Now, I'll pass it over to our CFO, Karina Padilla, to provide deeper insights into our financial performance.
Karina Franco Padilla - CFO
Thanks, Gareth. Before I dive into the details of our financial performance of the third quarter regarding revenue, gross margin, adjusted EBITDA and cash, I'd like to take a minute to celebrate and congratulate all of the Proterra team members for achieving another record-breaking revenue quarter, exceeding the $95 million revenue mark.
Now on to our financial performance, starting with top line results. Consolidated revenue was $96.2 million, representing growth of 55% year-over-year and 29% sequentially. Proterra Powered and Energy grew 239% year-over-year and 68% sequentially to reach $39.9 million in quarterly revenue for the first time. Proterra Powered and represented more than 40% of total revenue in the quarter, more than doubling its 19% contribution in Q3 of the prior year. For perspective, we reported more revenue in the third quarter of 2022 than we did through the first 3 quarters of 2021 combined.
Growth was driven by triple-digit percentage increase in deliveries for both Proterra Powered and Proterra Energy. Proterra Powered deliveries grew 274% year-over-year to 292 battery systems. Though down sequentially on an absolute basis, this was primarily due to product mix, as we delivered batteries to fewer vehicles, but with higher energy per vehicle. Almost 3/4 of our Q3 deliveries were for vehicles using batteries larger than 200 kilowatt hours, up from less than 50% in the previous quarter.
Proterra Energy delivered 22.5 megawatts of heavy-duty fleet-specific DC fast chargers in the quarter, up 765% year-over-year and 655% sequentially. Proterra Energy delivered more megawatts in the third quarter than it did in the prior 6 quarters combined. Deliveries spanned 23 different customers in the quarter and included our largest single project to date, 9 megawatts with 1 customer, as well as 10 different electric school bus charging projects.

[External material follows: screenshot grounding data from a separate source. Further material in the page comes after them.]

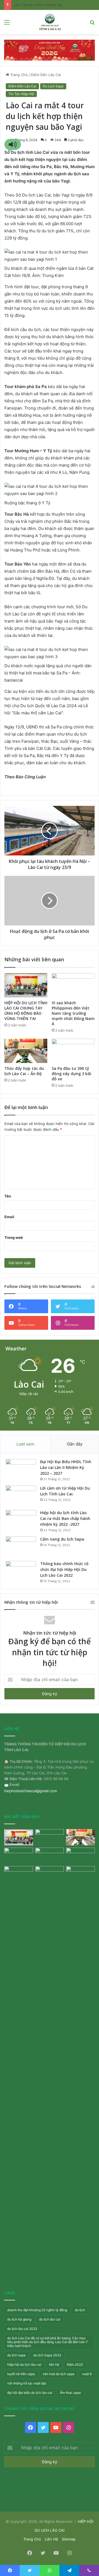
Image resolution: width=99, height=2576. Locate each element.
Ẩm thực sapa (70, 2393)
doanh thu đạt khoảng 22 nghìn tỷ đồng (37, 2310)
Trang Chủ (18, 74)
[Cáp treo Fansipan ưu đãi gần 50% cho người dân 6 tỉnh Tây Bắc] (80, 1874)
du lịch (80, 2310)
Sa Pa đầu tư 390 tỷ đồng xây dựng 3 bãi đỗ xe (71, 1073)
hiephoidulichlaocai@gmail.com (30, 1791)
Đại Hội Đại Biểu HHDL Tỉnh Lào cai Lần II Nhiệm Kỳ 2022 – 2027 (65, 1467)
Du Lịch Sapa (53, 86)
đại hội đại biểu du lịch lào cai (29, 2393)
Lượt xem (25, 1444)
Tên (7, 1196)
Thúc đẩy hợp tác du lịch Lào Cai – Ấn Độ (24, 1071)
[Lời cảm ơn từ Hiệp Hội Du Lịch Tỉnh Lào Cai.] (21, 1495)
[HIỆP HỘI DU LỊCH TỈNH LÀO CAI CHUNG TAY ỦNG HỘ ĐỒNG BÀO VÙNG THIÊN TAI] (25, 985)
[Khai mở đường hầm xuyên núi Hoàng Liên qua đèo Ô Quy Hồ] (49, 1856)
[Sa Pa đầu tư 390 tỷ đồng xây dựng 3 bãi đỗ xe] (73, 1051)
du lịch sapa (16, 2355)
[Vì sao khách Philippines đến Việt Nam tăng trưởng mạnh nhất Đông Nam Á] (73, 985)
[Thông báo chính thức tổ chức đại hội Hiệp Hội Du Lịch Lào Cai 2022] (21, 1571)
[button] (12, 144)
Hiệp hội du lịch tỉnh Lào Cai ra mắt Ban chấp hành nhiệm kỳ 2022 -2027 (65, 1518)
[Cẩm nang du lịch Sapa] (21, 1546)
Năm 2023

At Proterra Transit, revenue in the quarter was $56.4 million, representing 12% growth year-over-year and 11% sequential growth. As Gareth discussed, we delivered a record 60 new electric buses in the quarter, as well as 5 pre-owned buses. New electric transit bus delivered in Q3 included Miami-Dade Transit, which received the first 29 of its total order of 75 electric transit buses and Dallas Area Rapid Transit, whose fleet now includes 8 Proterra electric transit buses, including SMART Bus in Troy, Michigan, which received its first EV buses ever, and Wayne County Airport Authority servicing the Detroit Metropolitan Airport.
Moving on to gross margins and adjusted EBITDA. We reported a gross loss of $1.2 million in the third quarter. This compares to a gross profit of $2.7 million in Q3, 2021, which included a one-time warranty benefit and a gross profit of $555,000 in Q2 of 2022. Our Q3 gross margin was negatively impacted by a high mix of delivery volumes still subject to legacy contracts with pre-inflation pricing. For perspective, approximately 40% of this quarter's revenue was delivered under these legacy contracts. We also incurred more than $2 million of start-up costs associated with our Powered 1 factory that is scheduled to begin production by the end of the year.
Operationally, we continue to stay laser focused on execution. Q3 gross margin benefited from better labor utilization and fixed cost absorption from our record delivery volume. We also saw significant improvement as a result of tight cost control we've implemented, particularly around freight expedites. However, these benefits were more than offset by the higher cost to deliver our legacy contracts in the quarter and one-time Powered 1 start-up costs.
Our adjusted EBITDA loss in Q3 was $46 million, driven largely by our operating expenses of approximately $57 million, plus noncash stock compensation of $5 million. Operating expense in the quarter grew $24 million year-over-year. This includes $1.6 million related to startup costs for Powered 1 factory that is under construction.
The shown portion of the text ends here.